Numa casa de pesagem: Adolescente de 17 anos morre com golpes de faca no pescoço por se recusar entregar 200 kwanzas e fio de cobre
O Serviço de Investigação Criminal (SIC), em Luanda apresentou, na manhã desta quarta-feira, 22, um cidadão nacional de 20 anos de idade, por supostamente assassinar um adolescente de 17 anos de idade, que em vida atendia pelo nome Eugénio Brito Monteiro, por se recusar a entregar um fio de cobre e 200 kwanzas, isto no município do Kilamba Kiaxi, bairro Golf 2, no interior de uma casa de pesagem.
Por : Solange Figueira
De acordo com o Porta-voz do SIC-Luanda, Superintendente-chefe, Fernando Carvalho, o acusado foi detido no dia 11 de Janeiro do ano em curso, após cometer o crime.
“O crime ocorreu na comuna do Golf 2, e às investigações apuraram que o malogrado foi morto por volta das 17 horas, no interior de uma casa de pesagem de material ferroso (sucatas), quando a vítima se deparou com o seu predador”, informou.
O acusado terá pedido um fio de cobre à vítima e 200 kwanzas, que lhe foi negado, gerando desentendimento entre os dois.
“Ele estava em posse de uma faca de cozinha, e brutalmente desferiu dois golpes nas regiões das costas e no pescoço da vítima, causando ferimentos graves, o malogrado não aguentou a gravidade dos ferimentos, ainda foi socorrido até a uma unidade hospitalar, mas acabou por morrer horas depois”, descreveu.
Segundo a mãe do falecido, Teresa Monteiro, viúva, não trabalha e tem nove filhos, Eugénio, malogrado, era o seu filho caçula, e fazia trabalhos de recolha de material ferroso para pesagem, a fim de ajudar nas despesas de casa.
"O meu filho não conhecia o moço que o matou, as pessoas que estavam no local dizem que eles discutiram por causa de um fio de cobre e de 200 kwanzas, por ele não aceitar dar ao jovem, ele o cafricou, levou-o até a um canto, e de seguida começou a esfaqueá-lo sem dó e nem piedade, peço as autoridades que o assassino do meu filho continue preso, e pague pelo crime bárbaro que cometeu", chorou.
Manuel Brito, irmão da vítima, apela por justiça e pede que a família do acusado apareça, para arcar com os gastos que a família fez no decorrer do óbito.
"Meu irmão era calmo, não era de grupo, nós os mais velhos não vivemos com a nossa mãe, ele por ser caçula vivia com ela, fazendo trabalhos de procura de material ferroso para pesagem, era ele quem ajudava na alimentação de casa".
Acusado diz que faz parte do grupo “Cinquentinha”
Carlos, de 20 anos de idade, é o autor do crime.
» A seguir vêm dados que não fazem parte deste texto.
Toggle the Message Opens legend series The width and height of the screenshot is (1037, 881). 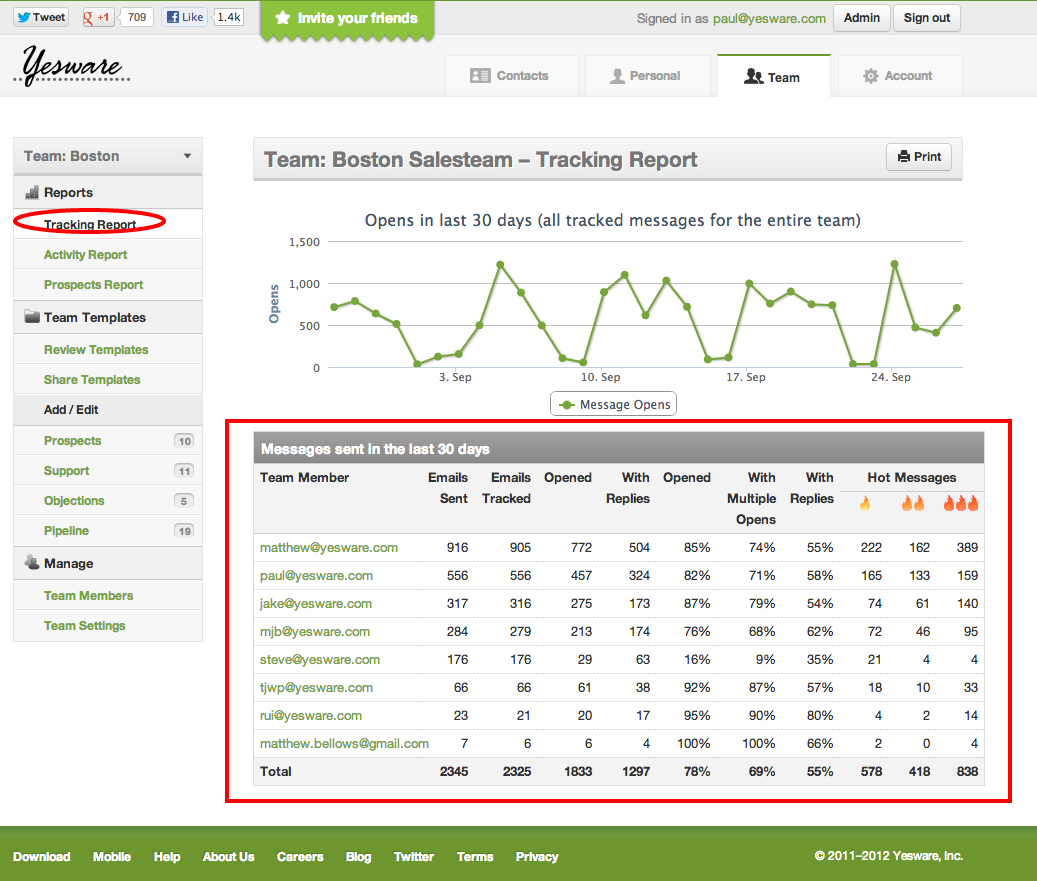click(x=613, y=404)
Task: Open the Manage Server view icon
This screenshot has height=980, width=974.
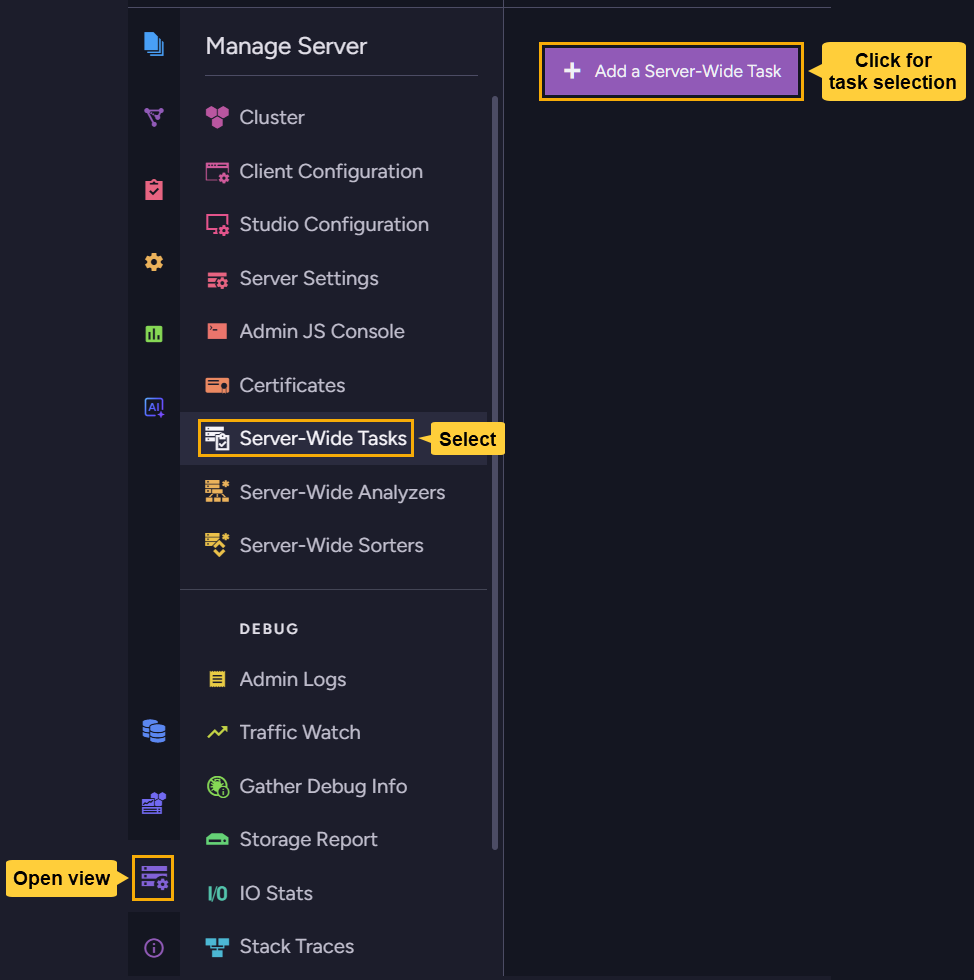Action: click(153, 878)
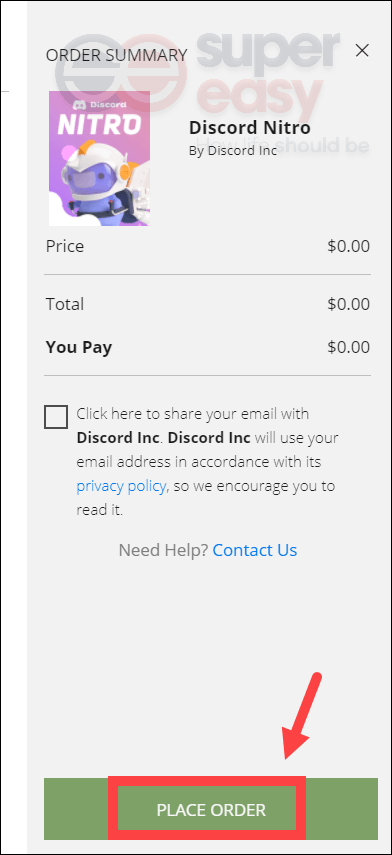Click the NITRO wordmark on the product image
This screenshot has width=392, height=855.
[99, 124]
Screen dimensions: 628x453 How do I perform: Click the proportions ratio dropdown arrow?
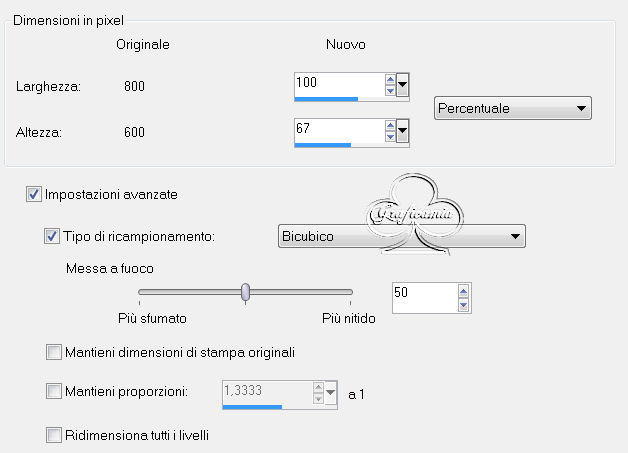click(x=330, y=393)
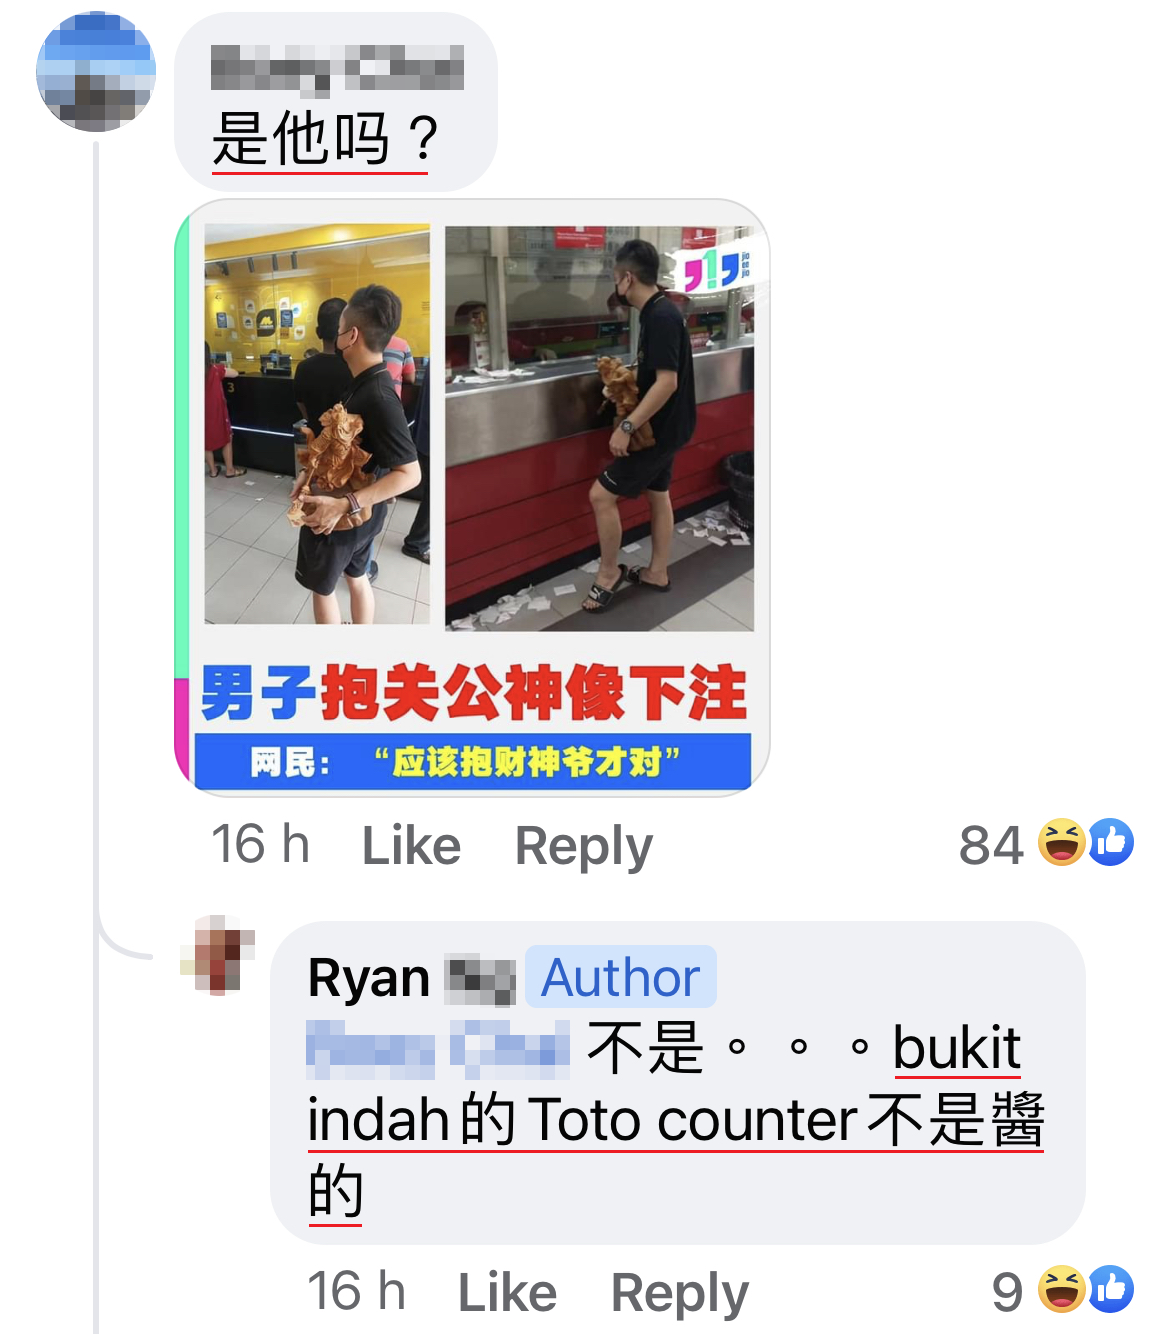Like Ryan's author reply comment
This screenshot has width=1170, height=1334.
tap(507, 1293)
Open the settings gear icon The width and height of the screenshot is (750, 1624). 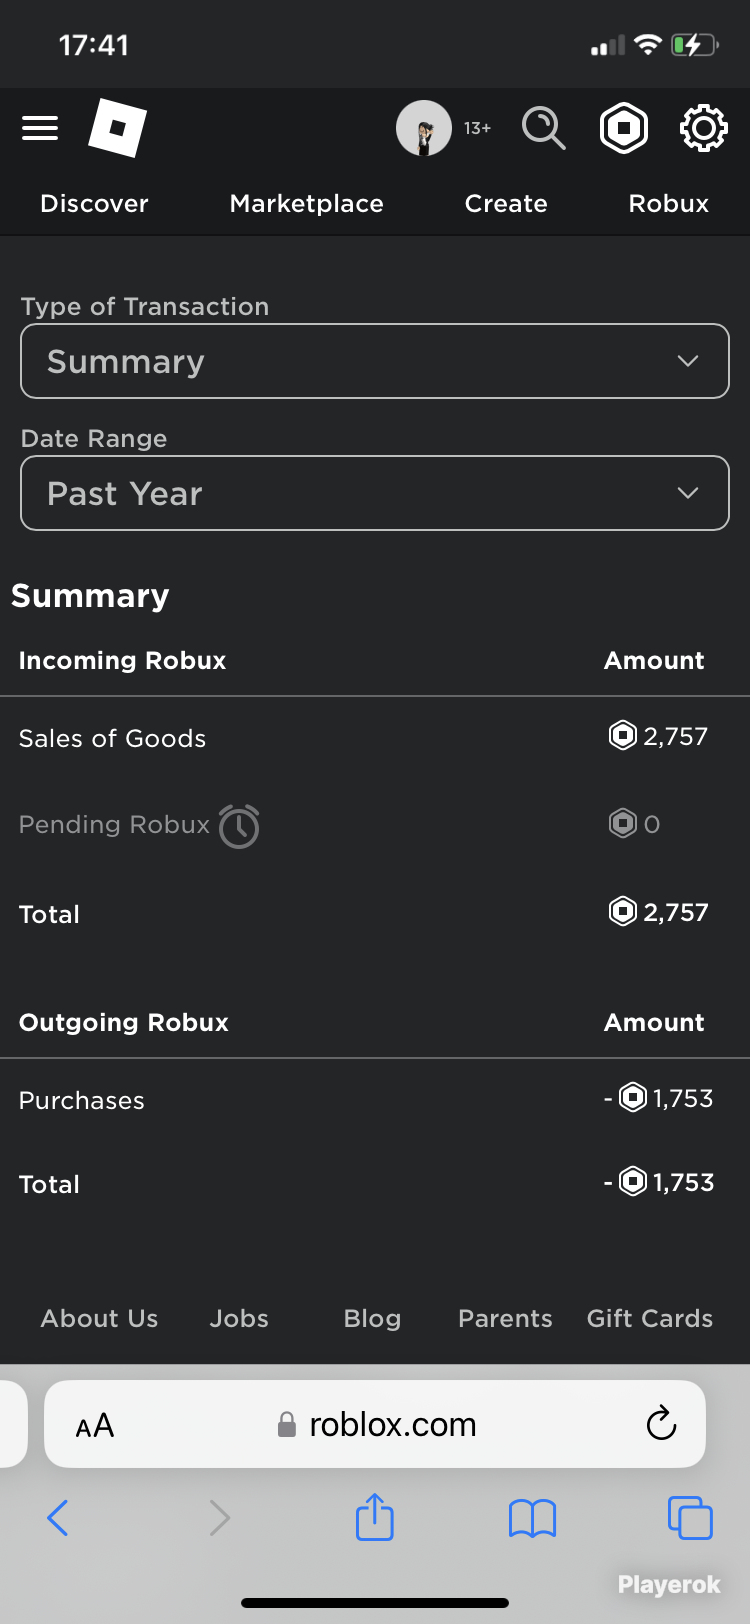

Em entrevista ao Na Mira do Crime, alegou que matou o Eugénio por legítima defesa.
“Faço parte do grupo os Cinquentinha, consumo bebidas alcoólicas, fumo cigarro normal e liamba, estou arrependido por matar o jovem, não o conhecia, o matei porque pedi o fio de cobre e 200 kwanzas ele rejeitou”, assumiu, acrescentando que, só agiu daquela forma porque, quando estava a ir embora, “ele deu-me com uma muleta no braço, depois atirou-me com um bloco na cabeça, perdi os sentidos, quando acordei desferi o golpe de faca apenas nas costas, não imaginei que ele ia morrer, avisei que era mais velho dele, pelo corpo e pela idade, eu estava alcoolizado, tinha consumido whisky.
O criminoso disse ainda que não é a primeira vez que vai preso, é a segunda vez, “a primeira vez roubei chapas de um vizinho, nunca matei ninguém”, concluiu.